— Description of the task —
Could you transcribe all of the data word for word?

— Data for the task —
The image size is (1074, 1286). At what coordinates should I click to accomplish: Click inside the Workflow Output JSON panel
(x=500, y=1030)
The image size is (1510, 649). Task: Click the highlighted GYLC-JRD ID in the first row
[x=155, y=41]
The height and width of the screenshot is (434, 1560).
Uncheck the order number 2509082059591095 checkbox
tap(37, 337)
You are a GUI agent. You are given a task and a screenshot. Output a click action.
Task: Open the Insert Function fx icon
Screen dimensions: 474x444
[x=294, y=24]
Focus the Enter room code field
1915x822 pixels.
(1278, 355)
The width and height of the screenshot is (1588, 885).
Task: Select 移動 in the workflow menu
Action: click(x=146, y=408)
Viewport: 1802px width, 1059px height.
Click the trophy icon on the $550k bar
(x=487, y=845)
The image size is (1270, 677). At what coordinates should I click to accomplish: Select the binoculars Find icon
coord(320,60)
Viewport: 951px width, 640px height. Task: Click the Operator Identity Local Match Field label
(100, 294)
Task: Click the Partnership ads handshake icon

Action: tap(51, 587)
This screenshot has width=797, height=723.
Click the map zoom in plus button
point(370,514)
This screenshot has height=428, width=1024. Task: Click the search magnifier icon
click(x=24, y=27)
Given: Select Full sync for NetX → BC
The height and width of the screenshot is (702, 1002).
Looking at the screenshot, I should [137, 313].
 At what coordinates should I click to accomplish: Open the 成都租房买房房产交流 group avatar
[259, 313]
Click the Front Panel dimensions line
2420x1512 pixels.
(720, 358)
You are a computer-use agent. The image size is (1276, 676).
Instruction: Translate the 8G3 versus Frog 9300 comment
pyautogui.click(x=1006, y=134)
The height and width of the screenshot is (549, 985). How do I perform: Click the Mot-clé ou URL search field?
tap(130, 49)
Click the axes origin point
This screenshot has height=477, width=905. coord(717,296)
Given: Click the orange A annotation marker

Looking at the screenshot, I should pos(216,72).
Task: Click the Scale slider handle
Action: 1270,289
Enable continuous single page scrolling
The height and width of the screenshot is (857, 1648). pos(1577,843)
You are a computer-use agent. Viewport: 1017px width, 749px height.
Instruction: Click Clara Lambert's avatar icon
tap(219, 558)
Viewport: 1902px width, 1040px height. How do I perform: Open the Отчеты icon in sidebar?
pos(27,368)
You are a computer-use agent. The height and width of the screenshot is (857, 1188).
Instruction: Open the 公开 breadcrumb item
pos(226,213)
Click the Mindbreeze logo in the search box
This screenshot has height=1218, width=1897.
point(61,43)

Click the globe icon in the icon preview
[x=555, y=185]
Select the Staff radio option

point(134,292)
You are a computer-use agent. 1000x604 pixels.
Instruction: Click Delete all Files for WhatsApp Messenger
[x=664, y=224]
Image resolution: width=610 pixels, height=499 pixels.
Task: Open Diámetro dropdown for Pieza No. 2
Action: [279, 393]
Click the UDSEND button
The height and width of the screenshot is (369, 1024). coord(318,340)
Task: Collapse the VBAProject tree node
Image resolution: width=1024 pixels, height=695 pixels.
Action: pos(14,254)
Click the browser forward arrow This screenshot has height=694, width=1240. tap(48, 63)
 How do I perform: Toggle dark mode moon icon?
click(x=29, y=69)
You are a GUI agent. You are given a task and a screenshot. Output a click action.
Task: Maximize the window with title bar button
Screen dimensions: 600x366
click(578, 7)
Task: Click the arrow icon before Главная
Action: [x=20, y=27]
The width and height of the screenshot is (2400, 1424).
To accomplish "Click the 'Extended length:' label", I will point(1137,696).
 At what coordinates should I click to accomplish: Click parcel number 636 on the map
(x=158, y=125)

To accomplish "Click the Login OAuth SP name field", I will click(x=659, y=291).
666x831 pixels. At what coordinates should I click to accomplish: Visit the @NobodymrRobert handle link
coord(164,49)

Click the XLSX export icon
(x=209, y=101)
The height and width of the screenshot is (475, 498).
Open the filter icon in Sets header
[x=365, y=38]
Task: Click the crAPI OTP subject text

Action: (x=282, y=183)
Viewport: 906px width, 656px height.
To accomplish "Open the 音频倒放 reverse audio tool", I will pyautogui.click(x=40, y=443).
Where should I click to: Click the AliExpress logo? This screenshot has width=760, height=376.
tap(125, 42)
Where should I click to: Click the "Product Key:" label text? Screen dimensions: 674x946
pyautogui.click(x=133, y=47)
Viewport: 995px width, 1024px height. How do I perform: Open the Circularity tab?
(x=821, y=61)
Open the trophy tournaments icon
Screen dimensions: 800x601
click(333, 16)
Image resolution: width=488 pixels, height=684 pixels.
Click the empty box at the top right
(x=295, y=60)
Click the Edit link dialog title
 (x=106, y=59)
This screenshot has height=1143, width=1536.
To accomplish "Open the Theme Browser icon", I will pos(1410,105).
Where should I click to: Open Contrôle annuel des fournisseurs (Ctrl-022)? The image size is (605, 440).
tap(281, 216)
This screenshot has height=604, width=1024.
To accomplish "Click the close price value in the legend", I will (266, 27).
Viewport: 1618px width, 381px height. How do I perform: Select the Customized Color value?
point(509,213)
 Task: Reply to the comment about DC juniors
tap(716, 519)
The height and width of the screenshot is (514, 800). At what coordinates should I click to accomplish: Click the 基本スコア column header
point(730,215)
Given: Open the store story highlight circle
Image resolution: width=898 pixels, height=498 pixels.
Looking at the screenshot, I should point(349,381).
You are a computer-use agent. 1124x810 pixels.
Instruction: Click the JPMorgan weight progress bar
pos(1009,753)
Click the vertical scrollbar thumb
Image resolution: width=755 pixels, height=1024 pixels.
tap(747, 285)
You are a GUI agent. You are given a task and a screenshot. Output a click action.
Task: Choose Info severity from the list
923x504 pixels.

— Exercise response —
The image size is (1074, 1286). At what coordinates should I click to accomplish: Click inside the Workflow Output JSON panel
(x=500, y=1030)
The image size is (1510, 649). Task: Click the highlighted GYLC-JRD ID in the first row
[x=155, y=41]
The height and width of the screenshot is (434, 1560).
Uncheck the order number 2509082059591095 checkbox
tap(37, 337)
You are a GUI agent. You are given a task and a screenshot. Output a click action.
Task: Open the Insert Function fx icon
Screen dimensions: 474x444
[x=294, y=24]
Focus the Enter room code field
1915x822 pixels.
(1278, 355)
The width and height of the screenshot is (1588, 885).
Task: Select 移動 in the workflow menu
Action: click(x=146, y=408)
Viewport: 1802px width, 1059px height.
Click the trophy icon on the $550k bar
(x=487, y=845)
The image size is (1270, 677). At what coordinates should I click to accomplish: Select the binoculars Find icon
coord(320,60)
Viewport: 951px width, 640px height. Task: Click the Operator Identity Local Match Field label
(100, 294)
Task: Click the Partnership ads handshake icon

Action: tap(51, 587)
This screenshot has width=797, height=723.
Click the map zoom in plus button
point(370,514)
This screenshot has height=428, width=1024. Task: Click the search magnifier icon
click(x=24, y=27)
Given: Select Full sync for NetX → BC
The height and width of the screenshot is (702, 1002).
Looking at the screenshot, I should [137, 313].
 At what coordinates should I click to accomplish: Open the 成都租房买房房产交流 group avatar
[259, 313]
Click the Front Panel dimensions line
2420x1512 pixels.
(720, 358)
You are a computer-use agent. The image size is (1276, 676).
Instruction: Translate the 8G3 versus Frog 9300 comment
pyautogui.click(x=1006, y=134)
The height and width of the screenshot is (549, 985). How do I perform: Click the Mot-clé ou URL search field?
tap(130, 49)
Click the axes origin point
This screenshot has height=477, width=905. coord(717,296)
Given: Click the orange A annotation marker

Looking at the screenshot, I should pos(216,72).
Task: Click the Scale slider handle
Action: 1270,289
Enable continuous single page scrolling
The height and width of the screenshot is (857, 1648). pos(1577,843)
You are a computer-use agent. Viewport: 1017px width, 749px height.
Instruction: Click Clara Lambert's avatar icon
tap(219, 558)
Viewport: 1902px width, 1040px height. How do I perform: Open the Отчеты icon in sidebar?
pos(27,368)
You are a computer-use agent. The height and width of the screenshot is (857, 1188).
Instruction: Open the 公开 breadcrumb item
pos(226,213)
Click the Mindbreeze logo in the search box
This screenshot has height=1218, width=1897.
point(61,43)

Click the globe icon in the icon preview
[x=555, y=185]
Select the Staff radio option

point(134,292)
You are a computer-use agent. 1000x604 pixels.
Instruction: Click Delete all Files for WhatsApp Messenger
[x=664, y=224]
Image resolution: width=610 pixels, height=499 pixels.
Task: Open Diámetro dropdown for Pieza No. 2
Action: [279, 393]
Click the UDSEND button
The height and width of the screenshot is (369, 1024). coord(318,340)
Task: Collapse the VBAProject tree node
Image resolution: width=1024 pixels, height=695 pixels.
Action: pos(14,254)
Click the browser forward arrow This screenshot has height=694, width=1240. tap(48, 63)
 How do I perform: Toggle dark mode moon icon?
click(x=29, y=69)
You are a GUI agent. You are given a task and a screenshot. Output a click action.
Task: Maximize the window with title bar button
Screen dimensions: 600x366
click(578, 7)
Task: Click the arrow icon before Главная
Action: [x=20, y=27]
The width and height of the screenshot is (2400, 1424).
To accomplish "Click the 'Extended length:' label", I will point(1137,696).
 At what coordinates should I click to accomplish: Click parcel number 636 on the map
(x=158, y=125)

To accomplish "Click the Login OAuth SP name field", I will click(x=659, y=291).
666x831 pixels. At what coordinates should I click to accomplish: Visit the @NobodymrRobert handle link
coord(164,49)

Click the XLSX export icon
(x=209, y=101)
The height and width of the screenshot is (475, 498).
Open the filter icon in Sets header
[x=365, y=38]
Task: Click the crAPI OTP subject text

Action: (x=282, y=183)
Viewport: 906px width, 656px height.
To accomplish "Open the 音频倒放 reverse audio tool", I will pyautogui.click(x=40, y=443).
Where should I click to: Click the AliExpress logo? This screenshot has width=760, height=376.
tap(125, 42)
Where should I click to: Click the "Product Key:" label text? Screen dimensions: 674x946
pyautogui.click(x=133, y=47)
Viewport: 995px width, 1024px height. How do I perform: Open the Circularity tab?
(x=821, y=61)
Open the trophy tournaments icon
Screen dimensions: 800x601
click(333, 16)
Image resolution: width=488 pixels, height=684 pixels.
Click the empty box at the top right
(x=295, y=60)
Click the Edit link dialog title
 (x=106, y=59)
This screenshot has height=1143, width=1536.
To accomplish "Open the Theme Browser icon", I will pos(1410,105).
Where should I click to: Open Contrôle annuel des fournisseurs (Ctrl-022)? The image size is (605, 440).
tap(281, 216)
This screenshot has height=604, width=1024.
To accomplish "Click the close price value in the legend", I will (266, 27).
Viewport: 1618px width, 381px height. How do I perform: Select the Customized Color value?
point(509,213)
 Task: Reply to the comment about DC juniors
tap(716, 519)
The height and width of the screenshot is (514, 800). At what coordinates should I click to accomplish: Click the 基本スコア column header
point(730,215)
Given: Open the store story highlight circle
Image resolution: width=898 pixels, height=498 pixels.
Looking at the screenshot, I should point(349,381).
You are a computer-use agent. 1124x810 pixels.
Instruction: Click the JPMorgan weight progress bar
pos(1009,753)
Click the vertical scrollbar thumb
Image resolution: width=755 pixels, height=1024 pixels.
tap(747, 285)
You are a GUI agent. You are given a task and a screenshot. Output a click action.
Task: Choose Info severity from the list
923x504 pixels.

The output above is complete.